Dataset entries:
·····
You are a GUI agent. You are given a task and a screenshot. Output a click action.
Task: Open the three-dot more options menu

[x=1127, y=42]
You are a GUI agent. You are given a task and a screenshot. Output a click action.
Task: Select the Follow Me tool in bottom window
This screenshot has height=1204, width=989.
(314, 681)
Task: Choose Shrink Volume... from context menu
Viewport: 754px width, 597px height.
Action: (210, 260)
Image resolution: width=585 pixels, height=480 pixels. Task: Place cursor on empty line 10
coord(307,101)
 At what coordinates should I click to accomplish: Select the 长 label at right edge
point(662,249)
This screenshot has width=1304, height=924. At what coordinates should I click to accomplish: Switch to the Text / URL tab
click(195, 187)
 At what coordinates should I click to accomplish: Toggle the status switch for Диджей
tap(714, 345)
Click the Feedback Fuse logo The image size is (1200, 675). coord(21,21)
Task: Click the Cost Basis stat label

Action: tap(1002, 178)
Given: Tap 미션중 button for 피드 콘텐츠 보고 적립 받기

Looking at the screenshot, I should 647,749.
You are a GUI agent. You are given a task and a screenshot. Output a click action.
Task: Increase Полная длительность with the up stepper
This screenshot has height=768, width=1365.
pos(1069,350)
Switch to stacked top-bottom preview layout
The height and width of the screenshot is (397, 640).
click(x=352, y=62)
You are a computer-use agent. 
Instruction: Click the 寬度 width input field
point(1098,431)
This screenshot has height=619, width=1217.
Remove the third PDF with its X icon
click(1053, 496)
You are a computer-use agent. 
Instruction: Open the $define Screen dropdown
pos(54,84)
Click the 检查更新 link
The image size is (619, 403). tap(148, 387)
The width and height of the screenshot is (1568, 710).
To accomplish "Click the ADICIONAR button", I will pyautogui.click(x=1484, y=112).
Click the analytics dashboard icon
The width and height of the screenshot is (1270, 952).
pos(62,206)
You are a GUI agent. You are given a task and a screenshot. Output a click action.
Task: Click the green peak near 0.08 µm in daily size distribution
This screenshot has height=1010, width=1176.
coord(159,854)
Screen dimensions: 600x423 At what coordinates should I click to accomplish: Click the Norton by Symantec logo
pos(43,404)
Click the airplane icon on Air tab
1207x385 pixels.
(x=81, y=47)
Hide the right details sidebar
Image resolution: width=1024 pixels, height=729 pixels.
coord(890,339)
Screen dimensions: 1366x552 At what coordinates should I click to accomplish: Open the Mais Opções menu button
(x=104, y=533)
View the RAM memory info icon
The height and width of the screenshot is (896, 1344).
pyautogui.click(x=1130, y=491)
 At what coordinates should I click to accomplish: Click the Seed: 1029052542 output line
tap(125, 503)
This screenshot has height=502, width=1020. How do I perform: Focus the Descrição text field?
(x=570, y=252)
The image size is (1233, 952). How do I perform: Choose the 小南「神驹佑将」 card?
·····
**Task item**: The records above are to be transcribed exactly and completely.

**Task answer**:
You are a GUI agent. You are given a task and a screenshot. Output a click action.
Task: Open the three-dot more options menu

[x=1127, y=42]
You are a GUI agent. You are given a task and a screenshot. Output a click action.
Task: Select the Follow Me tool in bottom window
This screenshot has height=1204, width=989.
(314, 681)
Task: Choose Shrink Volume... from context menu
Viewport: 754px width, 597px height.
Action: (210, 260)
Image resolution: width=585 pixels, height=480 pixels. Task: Place cursor on empty line 10
coord(307,101)
 At what coordinates should I click to accomplish: Select the 长 label at right edge
point(662,249)
This screenshot has width=1304, height=924. At what coordinates should I click to accomplish: Switch to the Text / URL tab
click(195, 187)
 At what coordinates should I click to accomplish: Toggle the status switch for Диджей
tap(714, 345)
Click the Feedback Fuse logo The image size is (1200, 675). coord(21,21)
Task: Click the Cost Basis stat label

Action: tap(1002, 178)
Given: Tap 미션중 button for 피드 콘텐츠 보고 적립 받기

Looking at the screenshot, I should 647,749.
You are a GUI agent. You are given a task and a screenshot. Output a click action.
Task: Increase Полная длительность with the up stepper
This screenshot has height=768, width=1365.
pos(1069,350)
Switch to stacked top-bottom preview layout
The height and width of the screenshot is (397, 640).
click(x=352, y=62)
You are a computer-use agent. 
Instruction: Click the 寬度 width input field
point(1098,431)
This screenshot has height=619, width=1217.
Remove the third PDF with its X icon
click(1053, 496)
You are a computer-use agent. 
Instruction: Open the $define Screen dropdown
pos(54,84)
Click the 检查更新 link
The image size is (619, 403). tap(148, 387)
The width and height of the screenshot is (1568, 710).
To accomplish "Click the ADICIONAR button", I will pyautogui.click(x=1484, y=112).
Click the analytics dashboard icon
The width and height of the screenshot is (1270, 952).
pos(62,206)
You are a GUI agent. You are given a task and a screenshot. Output a click action.
Task: Click the green peak near 0.08 µm in daily size distribution
This screenshot has height=1010, width=1176.
coord(159,854)
Screen dimensions: 600x423 At what coordinates should I click to accomplish: Click the Norton by Symantec logo
pos(43,404)
Click the airplane icon on Air tab
1207x385 pixels.
(x=81, y=47)
Hide the right details sidebar
Image resolution: width=1024 pixels, height=729 pixels.
coord(890,339)
Screen dimensions: 1366x552 At what coordinates should I click to accomplish: Open the Mais Opções menu button
(x=104, y=533)
View the RAM memory info icon
The height and width of the screenshot is (896, 1344).
pyautogui.click(x=1130, y=491)
 At what coordinates should I click to accomplish: Click the Seed: 1029052542 output line
tap(125, 503)
This screenshot has height=502, width=1020. How do I perform: Focus the Descrição text field?
(x=570, y=252)
The image size is (1233, 952). How do I perform: Choose the 小南「神驹佑将」 card?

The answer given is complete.